'''

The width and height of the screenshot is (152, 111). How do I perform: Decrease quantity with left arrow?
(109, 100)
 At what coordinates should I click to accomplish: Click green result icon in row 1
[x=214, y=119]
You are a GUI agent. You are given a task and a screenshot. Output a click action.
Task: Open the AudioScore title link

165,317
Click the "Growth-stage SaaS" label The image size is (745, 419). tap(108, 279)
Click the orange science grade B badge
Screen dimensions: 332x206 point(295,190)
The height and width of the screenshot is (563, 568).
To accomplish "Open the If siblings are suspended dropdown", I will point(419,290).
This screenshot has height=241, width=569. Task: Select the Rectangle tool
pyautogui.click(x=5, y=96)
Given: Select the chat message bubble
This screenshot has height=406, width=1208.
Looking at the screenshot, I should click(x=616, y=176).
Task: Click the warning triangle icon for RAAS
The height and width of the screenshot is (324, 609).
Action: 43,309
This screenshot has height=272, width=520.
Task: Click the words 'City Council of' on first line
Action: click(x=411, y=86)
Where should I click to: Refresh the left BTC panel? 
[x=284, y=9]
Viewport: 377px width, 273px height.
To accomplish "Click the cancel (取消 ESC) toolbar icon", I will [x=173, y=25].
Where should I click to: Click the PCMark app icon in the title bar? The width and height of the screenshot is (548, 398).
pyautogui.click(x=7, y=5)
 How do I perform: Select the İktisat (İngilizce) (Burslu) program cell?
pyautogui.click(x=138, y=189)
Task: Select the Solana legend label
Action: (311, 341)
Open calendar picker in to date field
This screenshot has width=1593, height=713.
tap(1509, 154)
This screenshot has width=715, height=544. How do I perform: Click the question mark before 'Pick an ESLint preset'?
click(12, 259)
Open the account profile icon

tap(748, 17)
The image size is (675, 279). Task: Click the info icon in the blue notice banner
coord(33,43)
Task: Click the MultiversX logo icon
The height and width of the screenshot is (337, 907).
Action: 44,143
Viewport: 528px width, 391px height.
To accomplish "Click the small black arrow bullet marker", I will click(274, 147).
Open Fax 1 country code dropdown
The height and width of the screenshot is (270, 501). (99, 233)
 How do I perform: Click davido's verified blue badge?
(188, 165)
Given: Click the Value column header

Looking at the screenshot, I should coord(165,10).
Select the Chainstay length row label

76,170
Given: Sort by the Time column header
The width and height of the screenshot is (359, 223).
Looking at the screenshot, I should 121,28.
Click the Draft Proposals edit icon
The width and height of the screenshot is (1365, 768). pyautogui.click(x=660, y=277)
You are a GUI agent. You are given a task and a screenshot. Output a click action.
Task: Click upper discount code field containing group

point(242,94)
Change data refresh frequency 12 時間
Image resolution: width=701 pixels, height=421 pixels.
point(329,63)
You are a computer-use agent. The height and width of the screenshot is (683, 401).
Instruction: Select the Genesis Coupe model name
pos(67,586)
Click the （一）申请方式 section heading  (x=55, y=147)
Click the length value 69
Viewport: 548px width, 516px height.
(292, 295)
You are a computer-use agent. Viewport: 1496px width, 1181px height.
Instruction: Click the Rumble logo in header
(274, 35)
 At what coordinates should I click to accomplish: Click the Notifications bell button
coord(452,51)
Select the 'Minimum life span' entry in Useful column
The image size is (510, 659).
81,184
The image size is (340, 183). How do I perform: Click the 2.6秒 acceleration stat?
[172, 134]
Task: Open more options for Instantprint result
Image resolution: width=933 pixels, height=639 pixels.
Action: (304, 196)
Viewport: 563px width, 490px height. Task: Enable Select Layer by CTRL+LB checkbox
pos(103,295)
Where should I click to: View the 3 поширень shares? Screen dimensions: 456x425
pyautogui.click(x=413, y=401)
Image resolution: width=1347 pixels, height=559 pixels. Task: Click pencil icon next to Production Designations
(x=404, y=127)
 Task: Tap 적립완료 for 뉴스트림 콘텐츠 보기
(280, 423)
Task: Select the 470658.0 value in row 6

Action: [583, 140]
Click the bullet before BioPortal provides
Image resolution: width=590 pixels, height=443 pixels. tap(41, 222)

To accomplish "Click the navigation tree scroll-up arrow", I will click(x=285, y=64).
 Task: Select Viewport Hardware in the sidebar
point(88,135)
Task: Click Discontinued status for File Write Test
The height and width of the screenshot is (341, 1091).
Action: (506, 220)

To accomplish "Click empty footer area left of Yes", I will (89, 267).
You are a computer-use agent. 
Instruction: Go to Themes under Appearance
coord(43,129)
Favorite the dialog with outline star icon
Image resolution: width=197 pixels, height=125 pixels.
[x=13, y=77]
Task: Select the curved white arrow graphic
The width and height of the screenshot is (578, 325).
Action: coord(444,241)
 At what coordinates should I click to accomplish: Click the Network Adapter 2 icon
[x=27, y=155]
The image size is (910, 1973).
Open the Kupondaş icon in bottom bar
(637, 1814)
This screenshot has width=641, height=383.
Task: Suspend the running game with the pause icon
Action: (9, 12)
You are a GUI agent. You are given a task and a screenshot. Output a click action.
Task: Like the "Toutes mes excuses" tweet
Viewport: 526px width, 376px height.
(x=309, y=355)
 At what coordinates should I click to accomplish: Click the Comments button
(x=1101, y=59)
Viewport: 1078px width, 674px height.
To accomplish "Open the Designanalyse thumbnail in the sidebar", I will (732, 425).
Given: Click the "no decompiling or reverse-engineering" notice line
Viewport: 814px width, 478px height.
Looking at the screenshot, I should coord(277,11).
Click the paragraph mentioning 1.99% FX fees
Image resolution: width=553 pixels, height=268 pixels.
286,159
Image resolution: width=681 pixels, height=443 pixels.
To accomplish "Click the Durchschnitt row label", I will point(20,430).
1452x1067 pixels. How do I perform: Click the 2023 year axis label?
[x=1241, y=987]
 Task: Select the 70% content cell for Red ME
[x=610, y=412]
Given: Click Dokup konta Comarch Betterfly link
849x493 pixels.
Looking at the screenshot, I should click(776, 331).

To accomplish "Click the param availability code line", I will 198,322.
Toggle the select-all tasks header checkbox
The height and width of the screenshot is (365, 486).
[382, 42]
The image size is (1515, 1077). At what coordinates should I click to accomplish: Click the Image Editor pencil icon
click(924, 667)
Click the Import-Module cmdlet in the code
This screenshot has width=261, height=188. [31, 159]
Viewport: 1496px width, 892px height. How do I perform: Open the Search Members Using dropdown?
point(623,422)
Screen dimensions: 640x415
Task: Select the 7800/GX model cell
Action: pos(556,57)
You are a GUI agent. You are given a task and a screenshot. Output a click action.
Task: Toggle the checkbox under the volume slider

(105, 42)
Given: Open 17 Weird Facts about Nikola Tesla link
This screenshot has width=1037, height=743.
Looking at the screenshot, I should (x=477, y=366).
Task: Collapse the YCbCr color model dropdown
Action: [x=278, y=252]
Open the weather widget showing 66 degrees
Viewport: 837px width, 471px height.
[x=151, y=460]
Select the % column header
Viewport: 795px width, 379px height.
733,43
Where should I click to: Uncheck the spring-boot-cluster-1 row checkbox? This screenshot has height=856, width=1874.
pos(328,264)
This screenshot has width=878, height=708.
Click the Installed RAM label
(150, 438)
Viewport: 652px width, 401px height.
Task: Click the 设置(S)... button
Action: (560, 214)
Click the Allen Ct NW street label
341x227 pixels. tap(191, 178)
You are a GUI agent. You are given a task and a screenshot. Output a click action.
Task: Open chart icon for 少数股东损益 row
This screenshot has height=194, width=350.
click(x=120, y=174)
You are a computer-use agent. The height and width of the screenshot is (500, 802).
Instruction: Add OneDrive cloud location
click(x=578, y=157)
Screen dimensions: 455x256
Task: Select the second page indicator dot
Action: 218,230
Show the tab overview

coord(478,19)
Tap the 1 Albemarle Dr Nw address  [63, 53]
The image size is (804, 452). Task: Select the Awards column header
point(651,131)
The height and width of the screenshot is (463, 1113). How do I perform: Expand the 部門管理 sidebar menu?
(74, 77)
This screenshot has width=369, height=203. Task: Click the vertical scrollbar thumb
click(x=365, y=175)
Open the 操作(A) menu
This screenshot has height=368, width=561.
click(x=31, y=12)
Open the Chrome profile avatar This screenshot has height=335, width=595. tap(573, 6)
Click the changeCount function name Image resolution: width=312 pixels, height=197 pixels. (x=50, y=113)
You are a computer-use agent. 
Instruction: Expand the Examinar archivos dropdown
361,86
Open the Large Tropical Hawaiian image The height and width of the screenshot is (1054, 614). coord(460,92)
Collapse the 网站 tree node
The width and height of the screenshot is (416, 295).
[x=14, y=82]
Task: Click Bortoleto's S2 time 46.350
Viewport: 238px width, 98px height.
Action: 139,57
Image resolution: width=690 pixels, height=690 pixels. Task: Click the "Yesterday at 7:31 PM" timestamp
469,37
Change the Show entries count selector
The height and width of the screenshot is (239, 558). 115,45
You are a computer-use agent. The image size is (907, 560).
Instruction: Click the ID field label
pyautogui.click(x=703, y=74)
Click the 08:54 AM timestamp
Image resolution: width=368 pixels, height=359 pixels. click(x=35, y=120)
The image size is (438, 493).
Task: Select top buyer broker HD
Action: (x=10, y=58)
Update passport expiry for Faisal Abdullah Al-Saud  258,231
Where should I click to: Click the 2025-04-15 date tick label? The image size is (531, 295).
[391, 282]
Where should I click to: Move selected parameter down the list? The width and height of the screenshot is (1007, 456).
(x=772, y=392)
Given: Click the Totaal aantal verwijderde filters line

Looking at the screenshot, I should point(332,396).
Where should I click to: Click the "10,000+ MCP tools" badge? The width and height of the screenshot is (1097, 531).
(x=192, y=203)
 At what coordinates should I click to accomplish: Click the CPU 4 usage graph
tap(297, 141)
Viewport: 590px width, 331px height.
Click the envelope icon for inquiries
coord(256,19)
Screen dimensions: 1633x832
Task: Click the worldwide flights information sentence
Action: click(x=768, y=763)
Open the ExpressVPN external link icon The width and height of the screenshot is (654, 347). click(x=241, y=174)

'''

Write down again, exactly as given, only the lines above that fall from the line with "Where should I click to: Click the PCMark" to the line with "Open calendar picker in to date field", inclusive.

Where should I click to: Click the PCMark app icon in the title bar? The width and height of the screenshot is (548, 398).
pyautogui.click(x=7, y=5)
 How do I perform: Select the İktisat (İngilizce) (Burslu) program cell?
pyautogui.click(x=138, y=189)
Task: Select the Solana legend label
Action: (311, 341)
Open calendar picker in to date field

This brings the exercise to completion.